Sebagai bagian dari nilai, pendidikan moral keagamaan merupakan usaha sadar penanaman/internalisasi nilai-nilai akhlak/moral dalam  sikap dan prilaku manusia peserta didik agar memiliki sikap  dan  prilaku  yang  luhur  (akhlakul  karimah)  dalam  keseharian  baik  dalam berinteraksi  dengan  Tuhan,  dengan  sesama  manusia  dan  dengan  alam lingkungan. Secara konsepsiaonal juga bisa diartikan sebagai  usaha  sadar untuk menyiapkan peserta didik menjadi manusia seutuhnya yang berbudi pekerti luhur  dalam  segenap  peranannya  di masa  yang  akan  datang  atau  pembentukan, pengembangan,  peningkatan,  pemeliharaan  dan  perbaikan  prilaku  peserta  didik agar mampu melaksanakan tugas-tugas hidupnya secara selaras, serasi, seimbang lahir batin, jasmani-rohani, material-spiritual, individu-sosial dan dunia-akhirat. Peserta didik diharapkan dapat mengadopsi nilai-nilai agama dalam kata,  perbuatan,  sikap, pikiran,  perasaan dan hasil karyanya.

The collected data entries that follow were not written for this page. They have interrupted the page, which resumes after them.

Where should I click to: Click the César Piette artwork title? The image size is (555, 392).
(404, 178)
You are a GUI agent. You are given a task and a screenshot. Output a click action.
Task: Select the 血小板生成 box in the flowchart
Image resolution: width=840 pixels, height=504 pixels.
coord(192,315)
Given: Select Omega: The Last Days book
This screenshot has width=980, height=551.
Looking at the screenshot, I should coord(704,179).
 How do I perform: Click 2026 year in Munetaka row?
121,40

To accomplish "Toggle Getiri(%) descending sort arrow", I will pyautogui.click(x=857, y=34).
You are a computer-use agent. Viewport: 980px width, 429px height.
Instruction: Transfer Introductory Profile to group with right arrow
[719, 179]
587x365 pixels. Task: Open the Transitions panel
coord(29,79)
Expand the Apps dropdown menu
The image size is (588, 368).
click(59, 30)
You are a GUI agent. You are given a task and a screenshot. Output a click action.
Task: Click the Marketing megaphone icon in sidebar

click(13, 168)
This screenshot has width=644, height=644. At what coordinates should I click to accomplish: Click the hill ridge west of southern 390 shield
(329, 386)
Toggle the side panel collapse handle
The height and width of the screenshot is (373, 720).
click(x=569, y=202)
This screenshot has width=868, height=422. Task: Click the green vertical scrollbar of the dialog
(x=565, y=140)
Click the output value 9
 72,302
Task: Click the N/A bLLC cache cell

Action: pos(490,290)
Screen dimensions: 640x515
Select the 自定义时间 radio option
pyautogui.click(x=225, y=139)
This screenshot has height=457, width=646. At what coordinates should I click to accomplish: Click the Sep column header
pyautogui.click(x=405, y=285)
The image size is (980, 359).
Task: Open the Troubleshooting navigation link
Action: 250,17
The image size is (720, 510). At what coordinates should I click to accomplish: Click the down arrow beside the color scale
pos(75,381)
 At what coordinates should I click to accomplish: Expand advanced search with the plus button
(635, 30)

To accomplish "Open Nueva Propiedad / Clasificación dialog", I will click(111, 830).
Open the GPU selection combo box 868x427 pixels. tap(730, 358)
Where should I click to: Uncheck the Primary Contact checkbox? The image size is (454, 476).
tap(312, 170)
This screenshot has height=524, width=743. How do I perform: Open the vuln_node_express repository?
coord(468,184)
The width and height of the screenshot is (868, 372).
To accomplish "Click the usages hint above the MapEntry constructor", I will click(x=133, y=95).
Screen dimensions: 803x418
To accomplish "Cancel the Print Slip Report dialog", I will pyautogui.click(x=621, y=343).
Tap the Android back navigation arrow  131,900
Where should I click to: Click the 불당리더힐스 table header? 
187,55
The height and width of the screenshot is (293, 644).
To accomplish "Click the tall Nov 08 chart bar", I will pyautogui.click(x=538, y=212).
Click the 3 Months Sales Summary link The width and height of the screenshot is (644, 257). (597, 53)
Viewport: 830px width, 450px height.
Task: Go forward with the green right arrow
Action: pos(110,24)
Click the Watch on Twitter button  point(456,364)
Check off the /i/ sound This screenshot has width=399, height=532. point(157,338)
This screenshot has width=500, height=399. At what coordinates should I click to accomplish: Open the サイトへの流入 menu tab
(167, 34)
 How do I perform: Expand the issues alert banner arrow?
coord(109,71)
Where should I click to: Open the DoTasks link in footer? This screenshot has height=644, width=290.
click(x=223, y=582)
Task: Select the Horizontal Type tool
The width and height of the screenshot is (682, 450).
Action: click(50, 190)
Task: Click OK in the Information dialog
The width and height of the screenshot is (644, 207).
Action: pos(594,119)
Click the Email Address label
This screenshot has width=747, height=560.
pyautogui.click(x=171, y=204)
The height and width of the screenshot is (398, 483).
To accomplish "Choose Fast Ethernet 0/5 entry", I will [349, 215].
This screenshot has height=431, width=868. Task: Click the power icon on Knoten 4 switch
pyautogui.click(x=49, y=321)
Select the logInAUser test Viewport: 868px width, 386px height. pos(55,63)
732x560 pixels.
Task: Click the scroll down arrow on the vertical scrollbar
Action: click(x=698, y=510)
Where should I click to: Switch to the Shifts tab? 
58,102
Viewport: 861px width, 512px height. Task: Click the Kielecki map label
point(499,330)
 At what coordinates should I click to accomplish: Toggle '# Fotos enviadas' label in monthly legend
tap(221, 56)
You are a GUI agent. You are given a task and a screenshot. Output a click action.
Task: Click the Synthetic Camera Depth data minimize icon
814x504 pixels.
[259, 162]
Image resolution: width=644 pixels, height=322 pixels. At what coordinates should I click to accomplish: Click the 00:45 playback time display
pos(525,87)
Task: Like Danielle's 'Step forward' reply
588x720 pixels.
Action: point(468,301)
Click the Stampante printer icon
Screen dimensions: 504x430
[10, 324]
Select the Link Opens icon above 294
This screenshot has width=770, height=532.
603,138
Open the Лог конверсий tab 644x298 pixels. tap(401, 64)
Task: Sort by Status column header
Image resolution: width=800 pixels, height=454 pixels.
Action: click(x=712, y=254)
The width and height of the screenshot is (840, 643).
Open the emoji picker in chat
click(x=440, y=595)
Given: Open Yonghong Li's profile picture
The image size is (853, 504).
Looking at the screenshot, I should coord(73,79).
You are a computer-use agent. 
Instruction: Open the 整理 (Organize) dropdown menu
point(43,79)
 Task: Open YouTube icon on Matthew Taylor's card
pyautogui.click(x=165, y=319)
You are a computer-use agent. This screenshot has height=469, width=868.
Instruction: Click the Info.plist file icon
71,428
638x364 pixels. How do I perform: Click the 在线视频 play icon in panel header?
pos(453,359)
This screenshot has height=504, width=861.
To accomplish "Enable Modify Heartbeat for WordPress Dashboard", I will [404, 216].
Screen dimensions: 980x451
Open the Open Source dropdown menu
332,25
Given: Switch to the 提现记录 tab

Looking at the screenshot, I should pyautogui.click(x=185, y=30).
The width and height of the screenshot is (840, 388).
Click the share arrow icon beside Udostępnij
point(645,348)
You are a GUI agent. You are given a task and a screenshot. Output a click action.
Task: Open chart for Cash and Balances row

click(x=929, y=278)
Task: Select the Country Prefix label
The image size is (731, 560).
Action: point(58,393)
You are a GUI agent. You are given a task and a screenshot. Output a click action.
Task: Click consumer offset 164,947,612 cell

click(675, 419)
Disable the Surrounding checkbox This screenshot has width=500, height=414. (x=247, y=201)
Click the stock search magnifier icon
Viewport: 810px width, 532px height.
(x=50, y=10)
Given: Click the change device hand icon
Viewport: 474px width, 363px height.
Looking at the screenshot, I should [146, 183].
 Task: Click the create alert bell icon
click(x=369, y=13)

Dalam prakteknya penanaman moral keagamaan tersebut dilakukan dengan memperkenalkan  moral baik (akhlaq mahmudah) dan moral buruk (akhlaq sayyi-ah) dan kemudian memberi respon untuk mensikapi nilai moral tersebut.
Di antara moral baik/akhlaq mahmudah yang dicoba diteliti yakni:
a.       Taat dan patuh pada aturan agama
b.      Taat dan patuh pada kiai/ulama
c.       Taat dan patuh kepada Orang Tua
d.      Sopan santun dan menjauhi tindakan asusila
e.       Selalu berpegang pada dalil-dalil agama (Qur'an dan Hadist) dalam memutuskan masalah
f.       Suka mengaji dan memperdalam ilmu agama
g.      Suka beribadah dan mendekatkan diri pada Tuhan
h.      Berbuat adil dan bermanfaat bagi masyarakat banyak
i.        Menepati janji
j.        Bekerja keras
k.      Suka membantu Orang
l.        Menghargai orang lain
m.    Mencegah kemungkaran
Sedangkan yang moral buruk menurut agama (akhlaq sayyi-ah), di antaranya:
a.       Hamil luar nikah atau seks pra-nikah/di luar nikah atau zina
b.      Aborsi (mengugurkan kandungan)
c.       Berpakaian seksi atau mengundang birahi
d.      Menonton film atau gambar porno
e.       Obrolan/tulisan mesum, yang bisa membangkitkan birahi.
f.       Kawin siri
g.      Membunuh
h.      Mencuri
i.        Korupsi-kolusi
j.        Berbuat curang
k.      Pernikahan beda agama
l.        Ajaran sesat
m.    Judi, togel, dsb
n.      Undian, arisan
o.      Katebelece, surat sakti (menggunakan pengaruh pejabat untuk kepentingannya)
p.      Suap-menyuap
q.      Dugem, clubbing, diskotik, karaoke
r.        Mabuk, narkoba
s.       Berboncengan atau berduaan dengan lawan jenis (bukan muhrim)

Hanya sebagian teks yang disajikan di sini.